- _Passage_:
───

Insomnia
Sleep. Who needs it, really? We all do, I suppose, but it's always been in the timing, or off-timing, for me.
I haven't written anything here since March. Since then, I went skiing in the Alps, started a new job, and I have been planning the wedding to/with/for John, the one person above all else who keeps me sane, in spite of things like insomnia.
And my nervousness about the wedding as an event that we are both planning from afar, this is one of the things keeping me up at all hours. That and sleeping too much during the day, forgetting to taper off the caffeine earlier in the afternoon, and my own brain, which seems to kick into high gear when much of the world is sleeping. Maybe my sleeping takes the form of awakening, not dissimilar from the protagonist in Brazil, one of my all-time favorite films, which I stayed up to watch late last night.
Alienation from the self is the theme I contemplated on this viewing. It's one of those brilliant pieces of art that has layers of resonance, a kind of cinematic gold leaf that you can peel back, view from different vantage points, and still make new discoveries each time.
So as I followed the now familiar (20 is the estimated number of times I've watched Brazil) story of Sam Lowry and his misadventures in love, anti-terrorism, and the struggle to find, or possibly misplace himself in a dystopic world, I see the parallel lines. On the personal level, you never see Sam asleep in the normal venue of a bed. Instead, he wakes up suddenly from the intricate dreams in which he battles several onslaughts of fear-mongering humanoids, and it is usually a place like his puny office or on the elevated tram that he realizes he has slept. Or has he?
The interwoven story lines, the false endings, and the final ending where we see him surrendering utterly to a kind of drooling delirium where he has slipped the bonds of reality, all cause the viewer to question what was real, what was dream, nightmare, farce, satire, fantasy, self-delusion, memory, flashback, or "final ending" before the credits roll.
And the disconnectedness of that questioning is the point I think. The world is a mad place in which connections between people can be dangerous. The ducts that are supposed to keep Sam comfortable in his own home, the pneumatic tubes Sam clogs up when he cannot keep up with the arrivals of memos, these are external manifestations of patches between man and machine, man and his fellow man, and between his sane self, and the mask he must wear to survive in a dangerously chaotic, class-rigid, totalitarian society. These connections, like arteries, veins, nerves, relationships, once severed, are difficult to replace.

───

- _Supplied material_:
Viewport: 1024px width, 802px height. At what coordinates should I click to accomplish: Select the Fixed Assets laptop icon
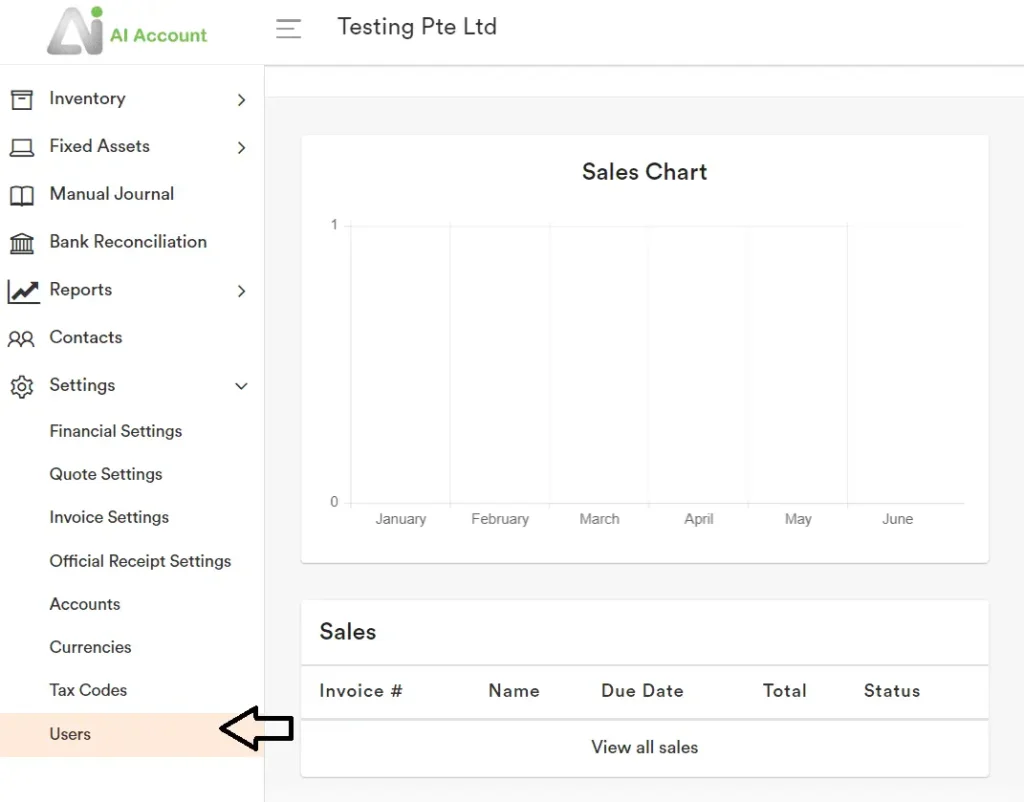pyautogui.click(x=22, y=146)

───

- _Problems to work on_:
(1) Answer these questions about the insomnia post, one per line:
(a) What film did the writer stay up late last night to watch?
(b) About how many times does the writer estimate having watched that film?
(c) What theme did the writer contemplate on this viewing?
(2) Pick up the post about insomnia and the film Brazil after its last sentence and keep writing it.

- _List of answers_:
(1)
(a) Brazil
(b) 20
(c) Alienation from the self

(2)
Even more difficult is the lack of an omniscient narrator, whose point of view would at least allow us the comfortable luxury of choosing between several interpretations of what happens to Sam, Buttle, Tuttle, Jill, and the other characters.
On the level of satire, Brazil makes its most brilliant work in broad strokes as well as beautifully crafted details. The dizzying backdrop of mixed metaphors, (the highway signs obscuring the view of the toxic landscapes, the propaganda posters, signage, and menacing architecture, the shine on the helmets of the security guards in Sam's new workplace). They all add up to a biting, precise, and utterly charming if not hypnotic mixture of social commentary, slapstick, tragedy, and the blackest form of comedy: self-loathing wrapped up with the kind of ribbon only British writers could develop.
And the parallel between self-disconnection and societal self-disconnection is complete within the satire. Both man and the system are joined irrevocably in a power struggle between structure and freedom, practicality and whimsy, necessity and fantasy. It is an age-old struggle, but each time I watch I find myself rooting for Sam while I also feel sorry for his misguided Quixotic journey, and at times, I am jealous of his ability to make his dreams come true. After all, isn't that what we all want?